El Ministerio de Asuntos Exteriores y Comercio intimó a las industrias mencionadas, que producen más de 100 productos, a proporcionar información sobre el empleo y las condiciones de trabajo y sobre los trabajadores inmigrantes a la Dirección de Asuntos de Trabajo Internacional del Ministerio de Trabajo de Estados Unidos (ILAB), durante el periodo de audiencia pública que finaliza el 10 de diciembre, informa Bangkok Post.

Esas tres industrias fueron identificadas en un informe publicado en septiembre por el ministerio estadounidense por utilizar mano de obra infantil o esclavitud, además de la industria del sexo.

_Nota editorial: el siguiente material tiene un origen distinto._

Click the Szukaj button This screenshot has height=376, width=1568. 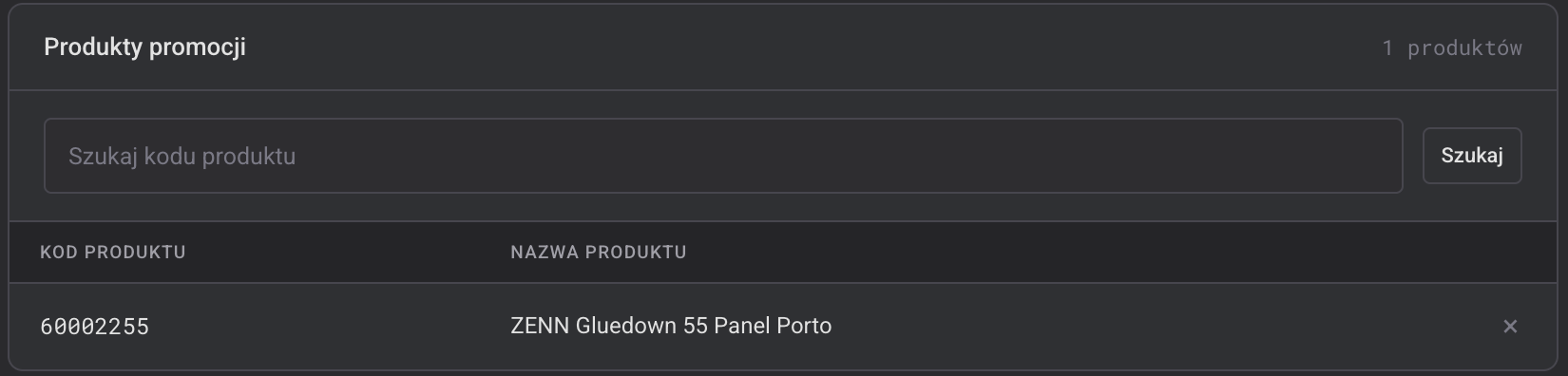[x=1472, y=156]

Los sectores en cuestión generan importantes ingresos por sus exportaciones a Estados Unidos, pero este país prohíbe a los organismos estatales realizar negocios con industrias que manufacturan productos bajo esas condiciones en 141 países.

“Cuestionamos totalmente la información utilizada por el Ministerio de Trabajo de Estados Unidos”, dijo el presidente de la Asociación Tailandesa de Alimentos Congelados (TFFA), Panisuan Jamnarnvej, en representación de la industria langostinera y de productos del mar de Tailandia.

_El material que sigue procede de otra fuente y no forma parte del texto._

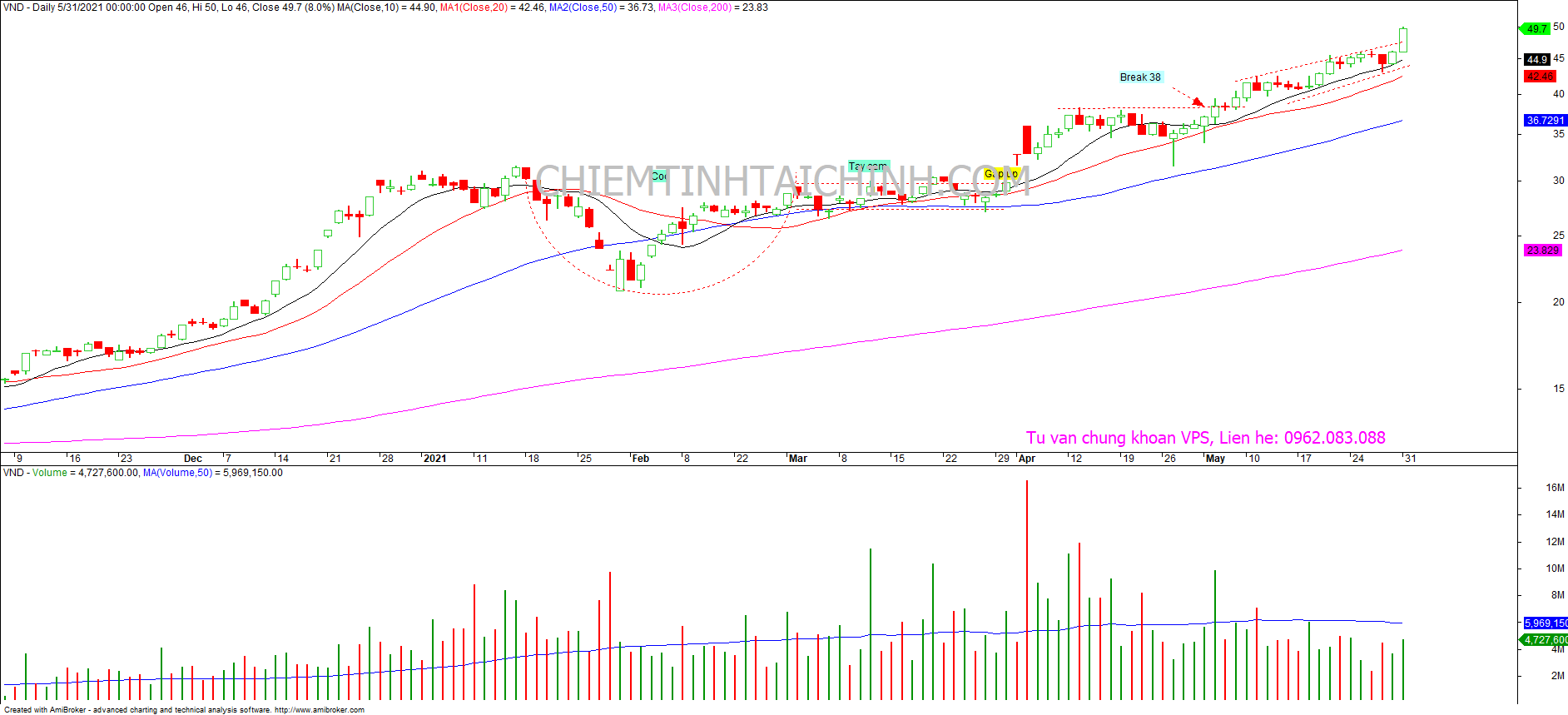Select the Tay cam annotation label
Screen dimensions: 1568x715
coord(868,166)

“Las acusaciones no afectaron todavía las exportaciones langostineras de Tailandia al mercado de Estados Unidos, pero el incidente perjudica inevitablemente a la industria tailandesa”, enfatizó.

Panisuan también dijo que la edad mínima para los empleados es de 18 años y que la industria pesquera emplea 70.000 extranjeros y más de 200.000 ciudadanos tailandeses, en las condiciones establecidas por la ley laboral nacional.

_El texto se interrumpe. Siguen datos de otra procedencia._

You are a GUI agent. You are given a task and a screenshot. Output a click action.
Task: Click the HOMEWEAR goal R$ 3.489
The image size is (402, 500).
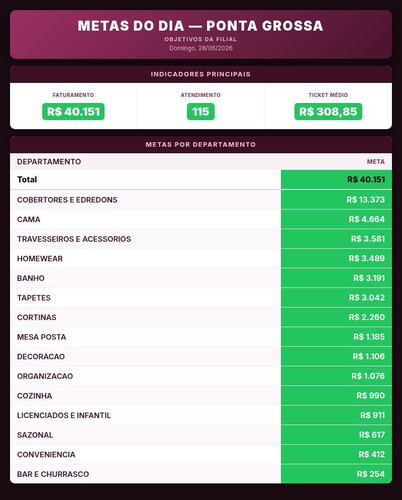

Los peladeros y otras instalaciones se producción están sujetas a inspecciones regulares por parte de funcionarios de la Agencia de Inmigración y Aduanas de Estados Unidos (ICE). Este organismo tiene una oficina fuera de Bangkok.

“En las últimas visitas sorpresivas que realizaron agentes del ICE a varias fábricas de pescado no detectaron prácticas ilegales o inmorales”, aseveró Arthon Piboonthanapatana, secretario general de la TFFA.

Los minoristas y compradores estadounidenses están llevando a cabo inspecciones particulares para determinar si las condiciones de producción cumplen con los estándares laborales de su país. Estas acciones han permitido mantener la solidez de las ventas de la industria langostinera tailandesa en el mercado estadounidense, ante las acusaciones de violaciones a la ley, según Arthon.

Panisuan cree que los productores langostineros de Estados Unidos, y en particular los de Louisiana, tuvieron influencia en el informe más reciente del Mininisterio de Trabajo.

El directivo dice que las acusaciones se parecen a una barrera comercial contra las importaciones de langostino tailandés, que suman más de 400 millones de libras y representan entre el 25% y el 30% de todas las importaciones de Estados Unidos. La industria langostinera estadounidense sólo produce el 12% al 13% del volumen total de langostino que se consume en el país.

“Confío firmemente en que los consumidores, las empresas, los gobiernos, los sindicatos y otras partes interesadas utilizarán esta información para traducir su poder económico en una fuerza para el bien, que en última instancia acabe con la explotación infantil y la esclavitud”, dijo la secretaria de Trabajo de Estados Unidos, Hilda Solis, al presentar el informe. 

Los productores de langostino bengalíes y camboyanos también fueron acusados por casos de explotación infantil, y Myanmar por prácticas de esclavitud.